Exercise description | Once you find the line below that has "Task: Click the [SHA256] randomart footer", output it and every line after it exactly, stopping after the line that has "Task: Click the Resources chevron icon", with no pictures.

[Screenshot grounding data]
# # # # #

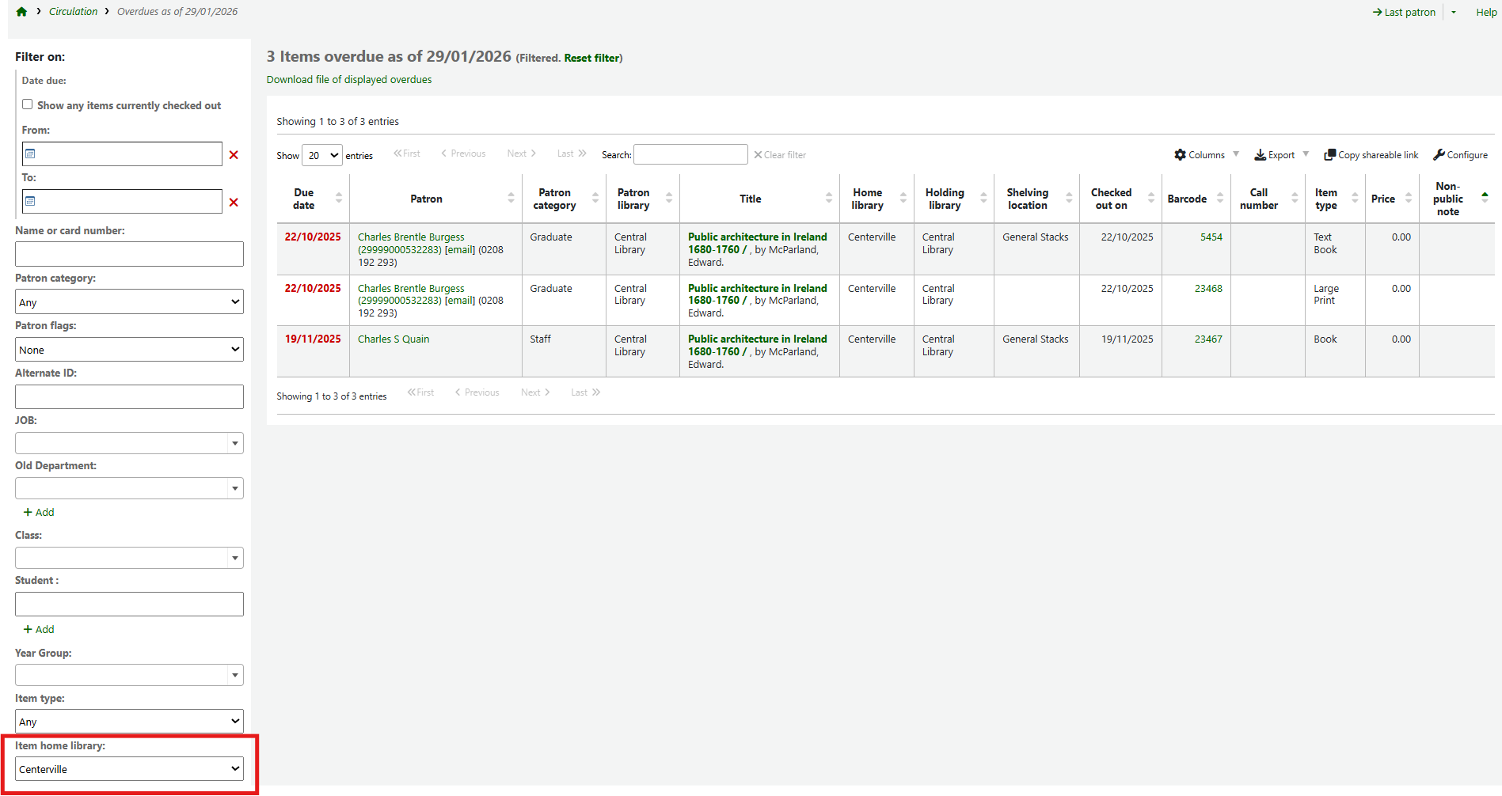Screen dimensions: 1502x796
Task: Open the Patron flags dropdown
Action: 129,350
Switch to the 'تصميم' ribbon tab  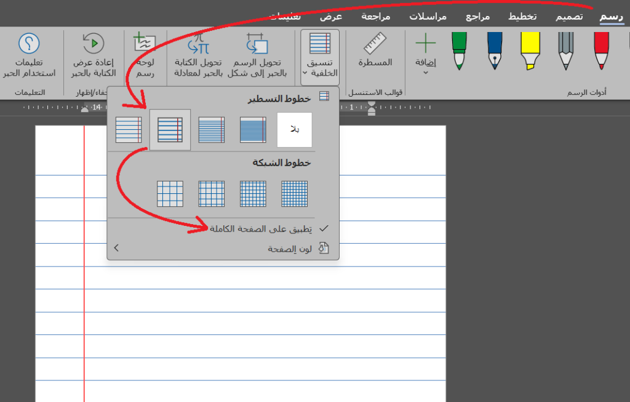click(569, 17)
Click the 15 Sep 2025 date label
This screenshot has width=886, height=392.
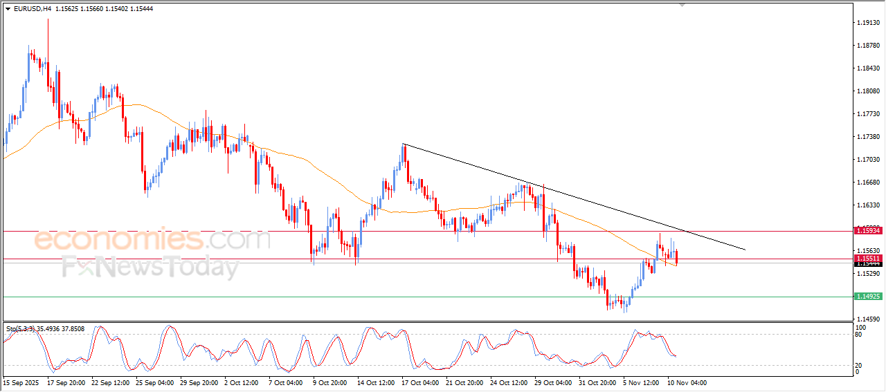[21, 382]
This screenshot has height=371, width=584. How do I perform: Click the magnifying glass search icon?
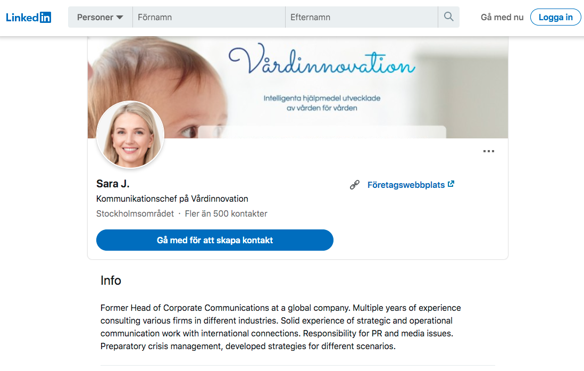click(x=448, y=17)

# # # # #

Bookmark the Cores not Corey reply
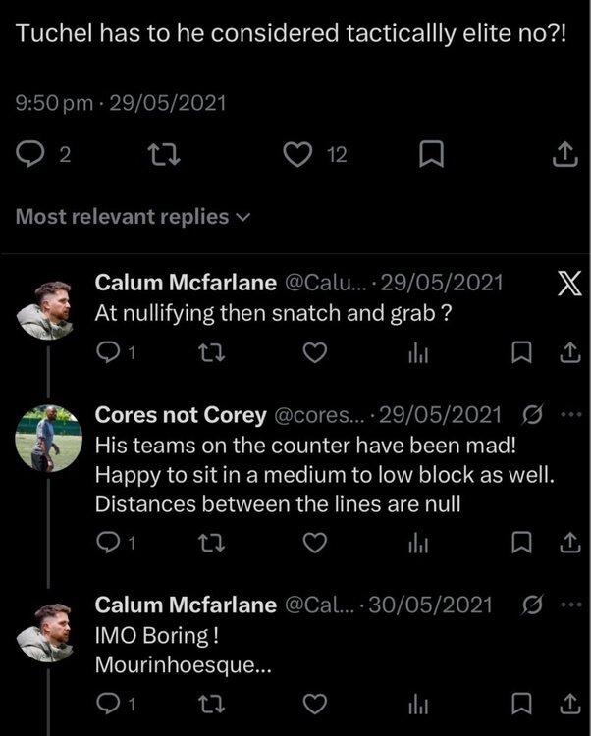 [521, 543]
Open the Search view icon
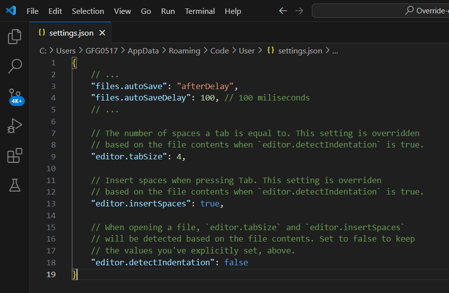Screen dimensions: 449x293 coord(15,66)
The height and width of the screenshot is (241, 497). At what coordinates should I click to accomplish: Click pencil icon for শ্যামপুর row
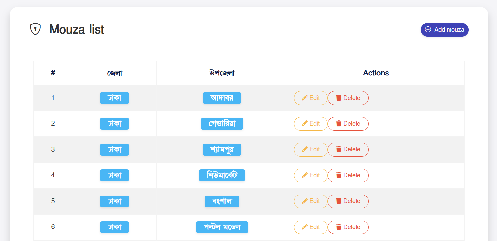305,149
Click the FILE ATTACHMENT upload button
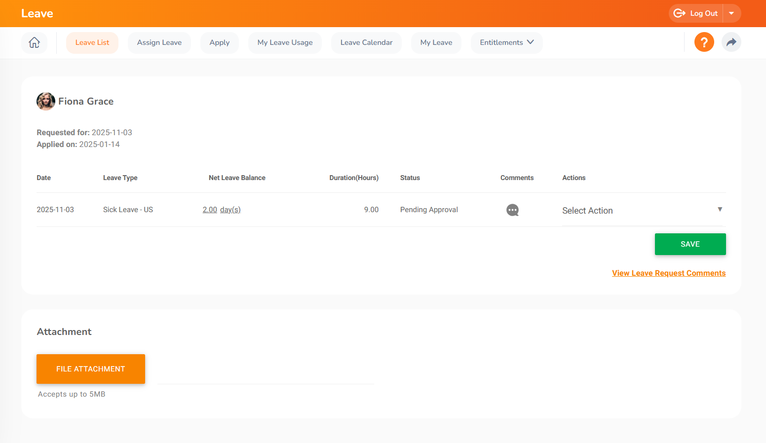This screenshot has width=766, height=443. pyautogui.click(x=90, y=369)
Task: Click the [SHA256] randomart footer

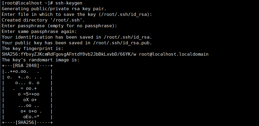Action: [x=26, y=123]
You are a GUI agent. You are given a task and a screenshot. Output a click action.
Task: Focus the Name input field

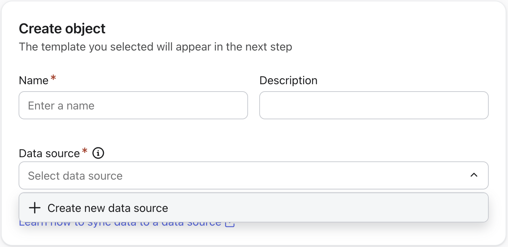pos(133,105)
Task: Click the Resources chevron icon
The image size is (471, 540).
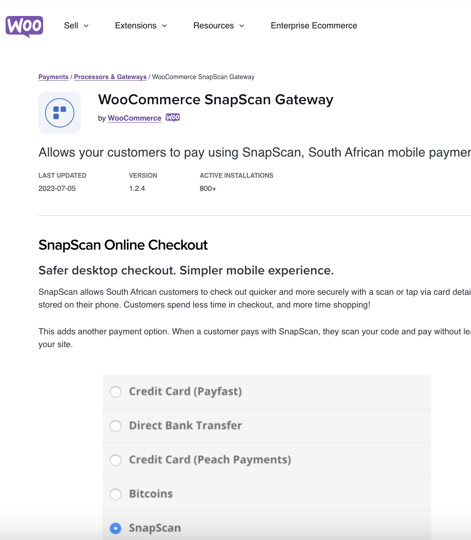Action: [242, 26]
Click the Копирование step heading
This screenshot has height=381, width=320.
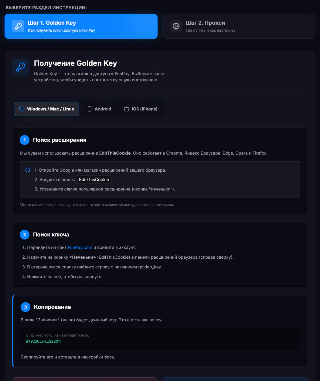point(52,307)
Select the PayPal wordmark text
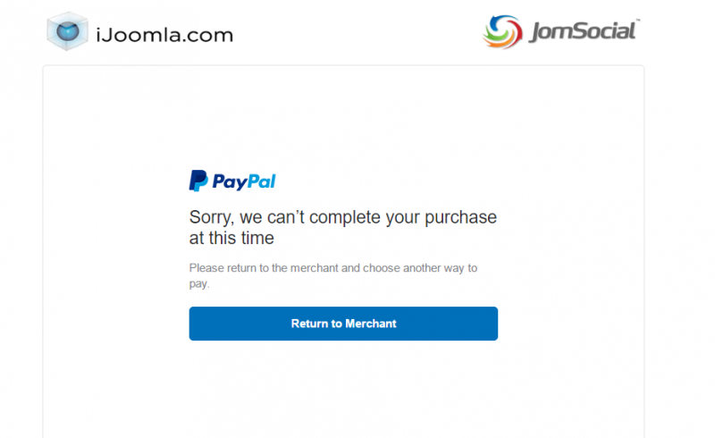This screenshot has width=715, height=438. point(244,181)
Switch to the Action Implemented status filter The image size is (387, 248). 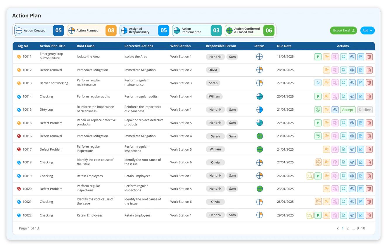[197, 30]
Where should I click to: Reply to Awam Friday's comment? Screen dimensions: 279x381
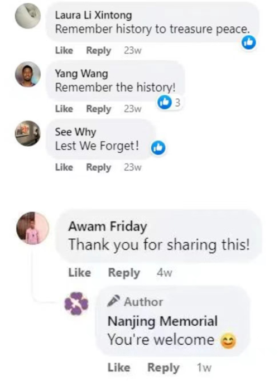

# # # # #

Answer for this exercise |
Task: Click the [SHA256] randomart footer

Action: [x=26, y=123]
You are a GUI agent. You are given a task and a screenshot. Output a click action.
Task: Focus the Name input field

pos(133,105)
Task: Click the Resources chevron icon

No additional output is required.